Import dependencies.

In [2]:
import os
import pytz
from datetime import datetime
import requests
from bs4 import BeautifulSoup
import pandas as pd
import lxml

In [3]:
tz = pytz.timezone("America/Los_Angeles")

In [4]:
today = datetime.now(tz).date()

## Scrape

### Get url for CDPH's variants summary page

In [5]:
url = "https://www.cdph.ca.gov/Programs/CID/DCDC/Pages/COVID-19/COVID-Variants.aspx"

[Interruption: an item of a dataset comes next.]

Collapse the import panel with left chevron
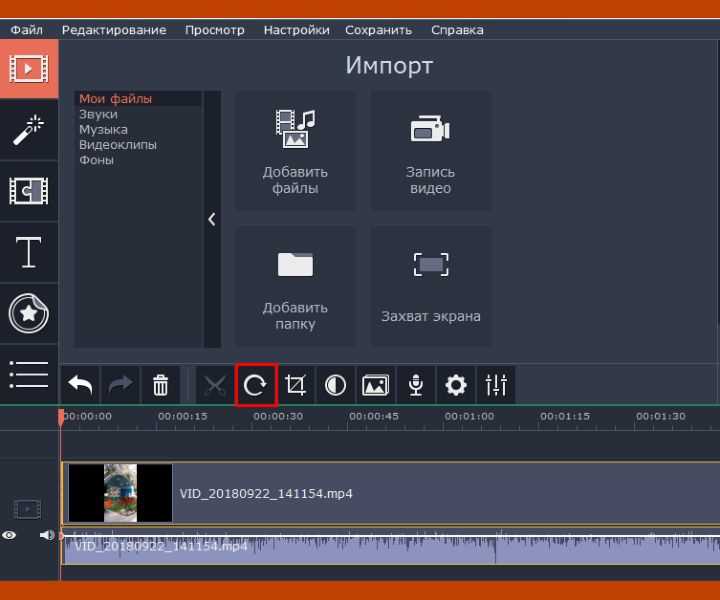This screenshot has width=720, height=600. [212, 220]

### Read the data on the page

In [6]:
# page = pd.read_html(url, header=0)

In [7]:
response = requests.get(url)

### Get the 'known variants of concern in California' table

In [8]:
df1 = pd.read_html(response.text, attrs={"class": "ms-rteTable-default"}, header=0)[0]

In [9]:
df1["update_date"] = today

In [10]:
df1.rename(
    columns={
        "Variant": "variant_name",
        "Number of Cases Caused by Variant": "cases_caused_by_variant",
        "update_date": "update_date",
    },
    inplace=True,
)

In [11]:
df1.head()

Unnamed: 0,variant_name,cases_caused_by_variant,update_date
0,B.1.1.7,1937,2021-04-17
1,B.1.351,27,2021-04-17
2,P.1,166,2021-04-17
3,B.1.427,4416,2021-04-17
4,B.1.429,9074,2021-04-17


### Get the 'known variants of interest in California' table

In [12]:
df2 = pd.read_html(response.text, attrs={"class": "ms-rteTable-default"}, header=0)[1]

In [13]:
df2["update_date"] = today

In [14]:
df2.rename(
    columns={
        "Variant": "variant_name",
        "Number of Cases Caused by Variant": "cases_caused_by_variant",
        "update_date": "update_date",
    },
    inplace=True,
)

In [15]:
df2.head()

Unnamed: 0,variant_name,cases_caused_by_variant,update_date
0,B.1.526,78,2021-04-17
1,B.1.525,5,2021-04-17
2,P.2,33,2021-04-17


## Export

Save out the data as CSVs that are datestamped to California time.

In [16]:
data_dir = os.path.join(os.path.abspath(""), "data")

In [17]:
df1.to_csv(
    os.path.join(data_dir, f"variants_of_concern_ca_{today}_.csv"),
    index=False,
)

In [18]:
df2.to_csv(
    os.path.join(data_dir, f"variants_of_interest_ca_{today}_.csv"),
    index=False,
)